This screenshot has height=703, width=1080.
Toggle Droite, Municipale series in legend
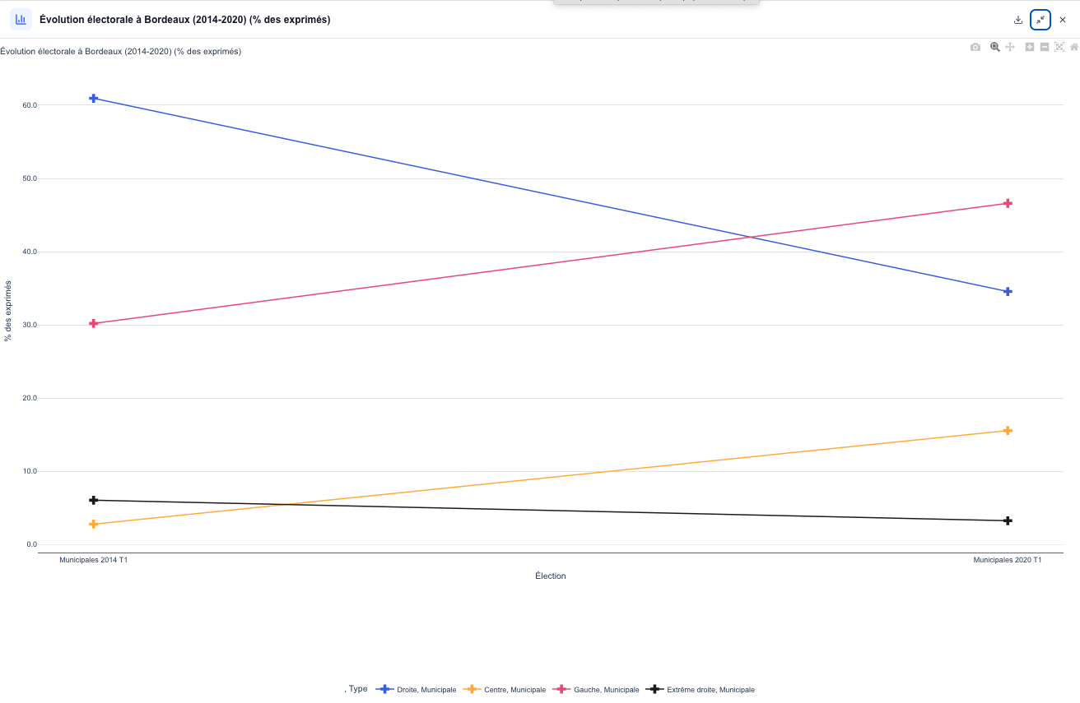[x=416, y=689]
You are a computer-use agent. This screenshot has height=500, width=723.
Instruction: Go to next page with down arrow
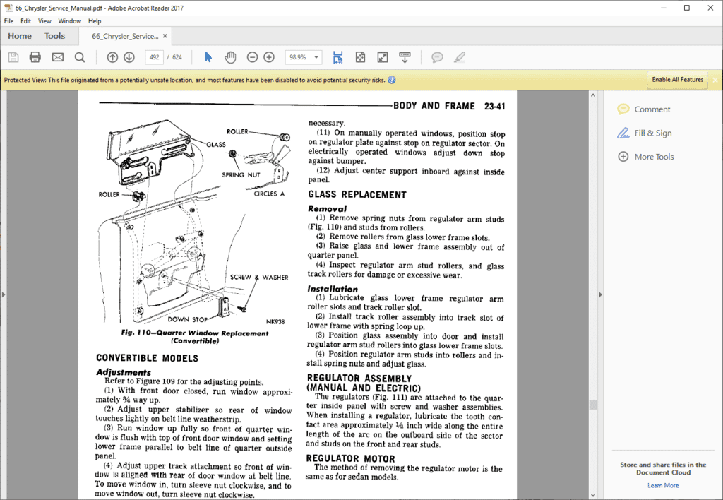[129, 57]
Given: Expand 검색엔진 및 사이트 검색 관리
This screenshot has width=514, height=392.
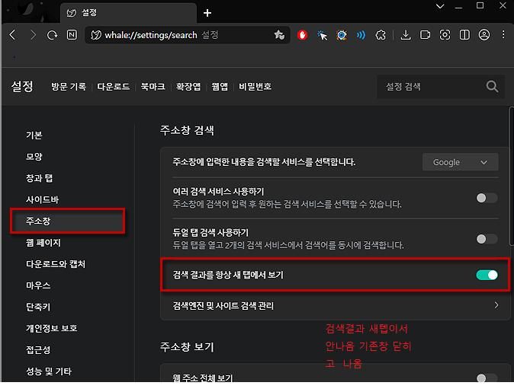Looking at the screenshot, I should 336,305.
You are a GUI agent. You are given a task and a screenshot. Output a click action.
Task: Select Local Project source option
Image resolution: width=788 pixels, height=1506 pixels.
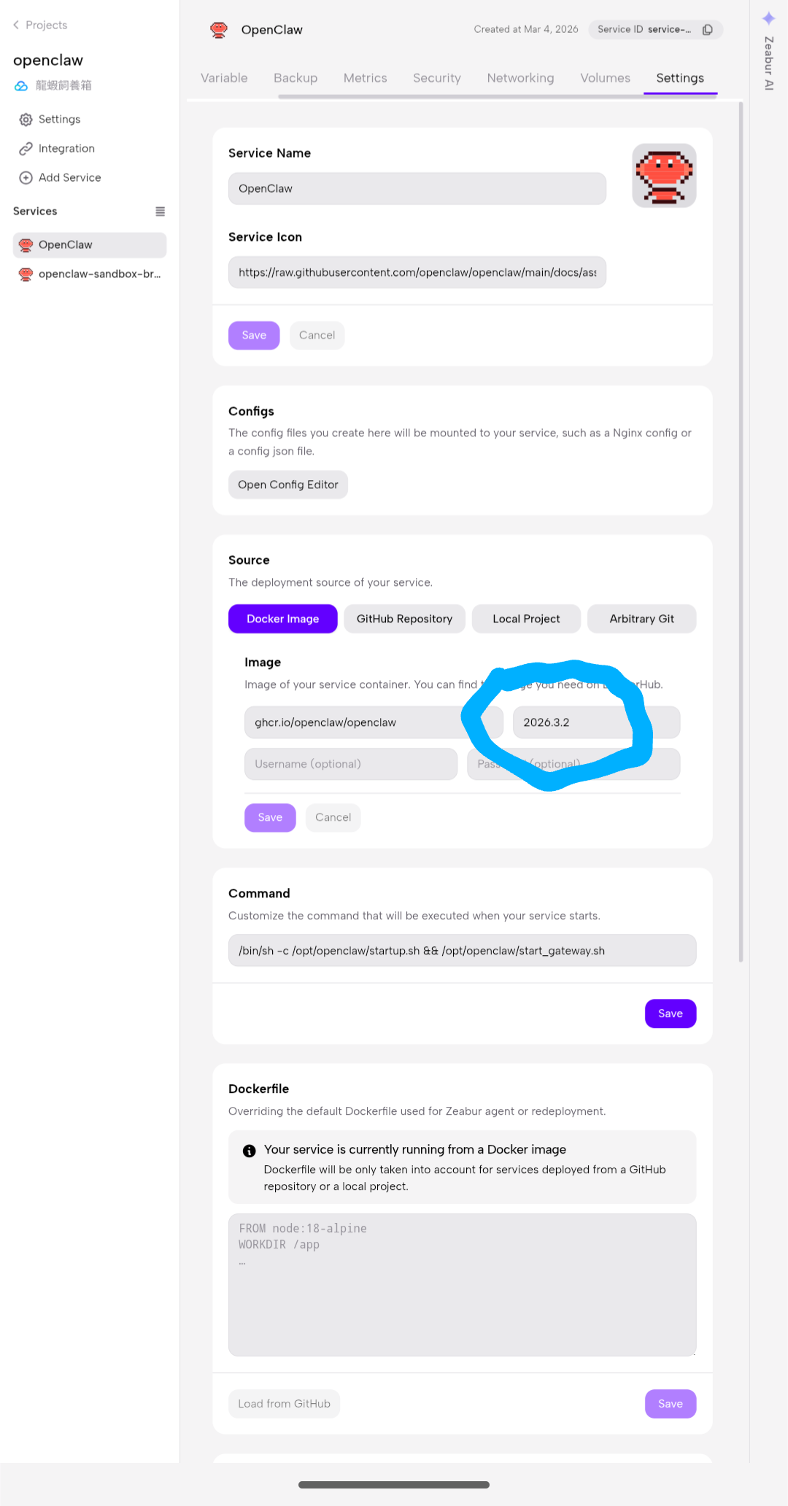pyautogui.click(x=526, y=619)
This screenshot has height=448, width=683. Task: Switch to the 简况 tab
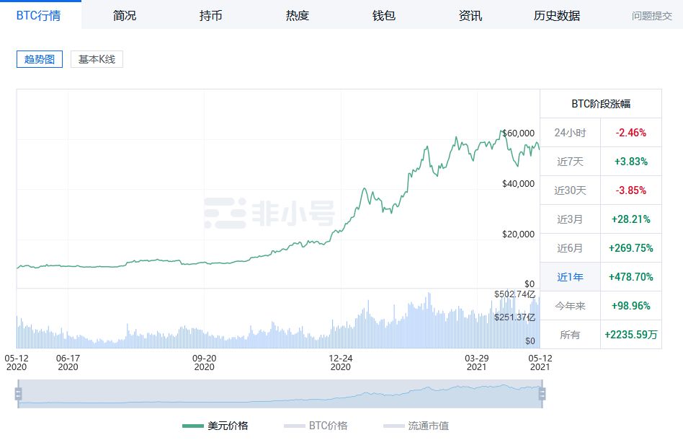(x=124, y=14)
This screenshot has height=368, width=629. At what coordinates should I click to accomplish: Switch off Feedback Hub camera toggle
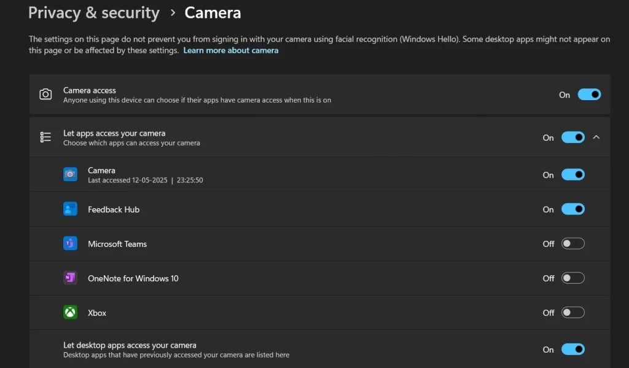572,209
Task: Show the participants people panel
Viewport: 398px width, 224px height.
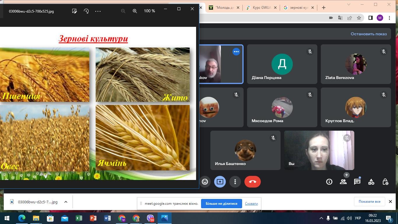Action: pyautogui.click(x=343, y=182)
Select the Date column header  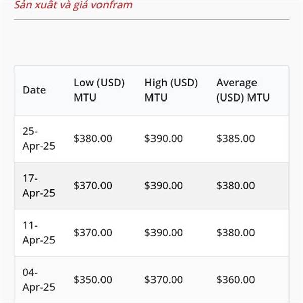[34, 90]
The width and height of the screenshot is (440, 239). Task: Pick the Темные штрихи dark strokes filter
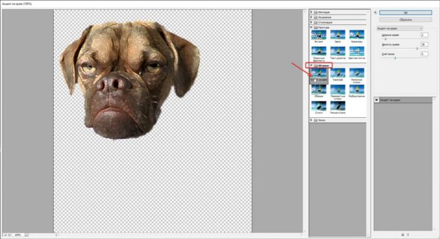[338, 106]
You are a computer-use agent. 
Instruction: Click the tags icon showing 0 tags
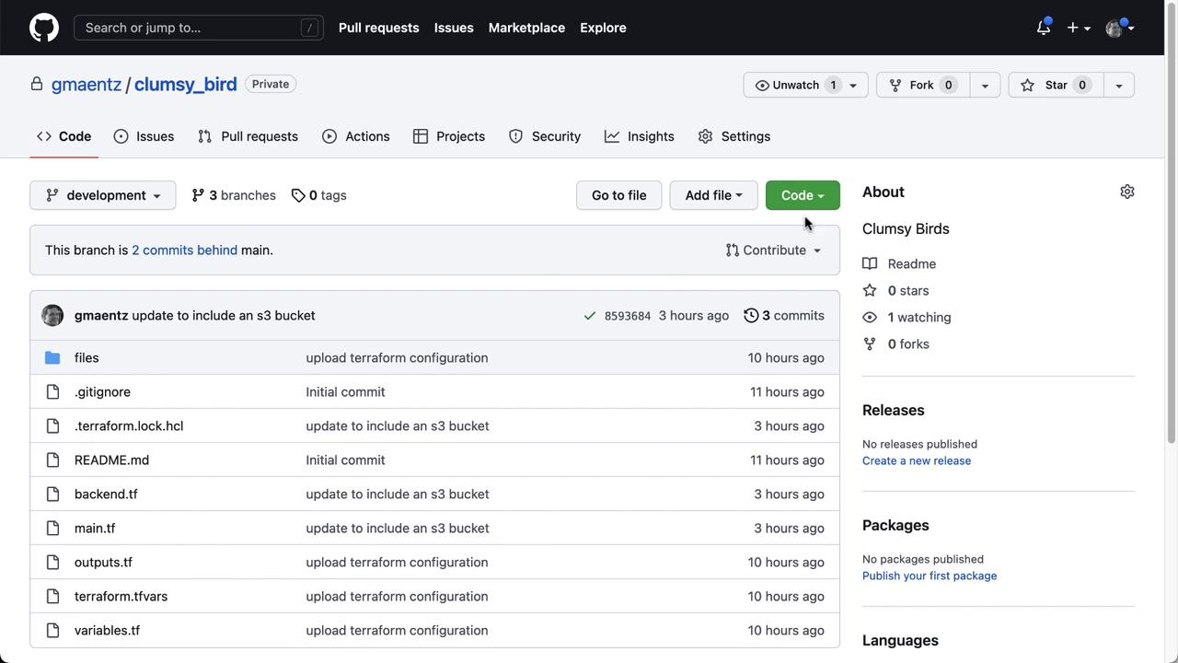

************

> [Directions]: Reproduce the items from the start of the records through the line containing "Looking at the screenshot, I should 336,305.", substituting "Command" for "Instruction" and keeping everything else unchanged. Omit the pictures from your answer.

> [Answer below]:
This screenshot has height=703, width=1080.
Toggle Droite, Municipale series in legend
[x=416, y=689]
You are a computer-use agent. This screenshot has height=500, width=723.
Command: Go to next page with down arrow
[129, 57]
Given: Expand 검색엔진 및 사이트 검색 관리
This screenshot has width=514, height=392.
Looking at the screenshot, I should 336,305.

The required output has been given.